Дорогой папа́, письмо ваше от 3-го уже дошло до меня, поэтому надеюсь, что и вы получили мое от того же числа.
Неужели я первая посвятила вас в подробности этого несчастья? Боюсь, не слишком ли много написала я вам о нем, но как бы могла я написать об этом меньше и не касаться этого снова… По себе знаю, что вы не в состоянии не думать об этом постоянно. Вревский только что написал мужу, что жена его все дни находилась подле Александра, но письмо его так коротко, что он не сообщает даже, вернулась ли она в деревню. Иначе я сама бы ей написала, ведь она так любила Александра. Я уверена даже, что присутствие ее смягчило его последние мгновения.

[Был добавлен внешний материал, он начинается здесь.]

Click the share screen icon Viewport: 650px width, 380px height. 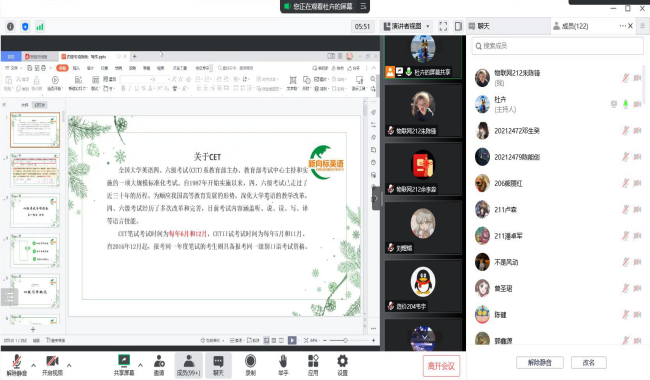124,361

Вревский написал только: „Евпраксия Николаевна была с А. С. все последние дни его жизни. — Она находит, что он счастлив, что избавлен тех душевных страданий, которые так ужасно его мучили последнее время его существования“ — и ничего к этому не прибавляет. Если бы я, по крайней мере, знала, куда написать ее сестре (Анне Николаевне Вульф. — Авт.), — ведь она должна была тоже быть вместе с ней у Александра, — но никто мне не пишет, одна только госпожа Тимофеева написала нам 30 января — это из ее письма узнала я все те подробности, которые сообщила вам. <…> Что касается госпожи Осиповой, то ее зять (Б. А. Вревский. — Авт.) пишет, что она моих писем не получала, это приводит меня в отчаяние! Кстати, дорогой папа́, ради Бога, не волнуйтесь так по поводу молчания Льва; будто не знаете вы, до какой степени он ленив; здесь, чтобы заставить его писать, сколько раз я вкладывала ему в руку перо и еще не всякий раз достигала цели. К тому же вполне может случиться — я даже в этом уверена, — что он написал вам, но письмо затерялось. <…> Я не уверена также, не приходится ли Льву часто менять место своего пребывания, я еще ему не писала.
Прощайте, дорогой папа́. Что касается моего намерения приехать побыть подле вас, то осуществить его было бы для меня возможно не ранее, чем через несколько месяцев, по той причине, что я нахожусь в последней поре беременности. <…> Но что поделаешь? Мне от этого только еще более грустно — это лишь умножает мои горести. Прощайте, милый папй, прошу вас, продолжайте следовать обычному своему распорядку, делайте это хотя бы из любви ко мне, — бывайте на воздухе, не позволяйте себе падать духом. <…> Муж просит передать вам выражение своего почтения»{342}.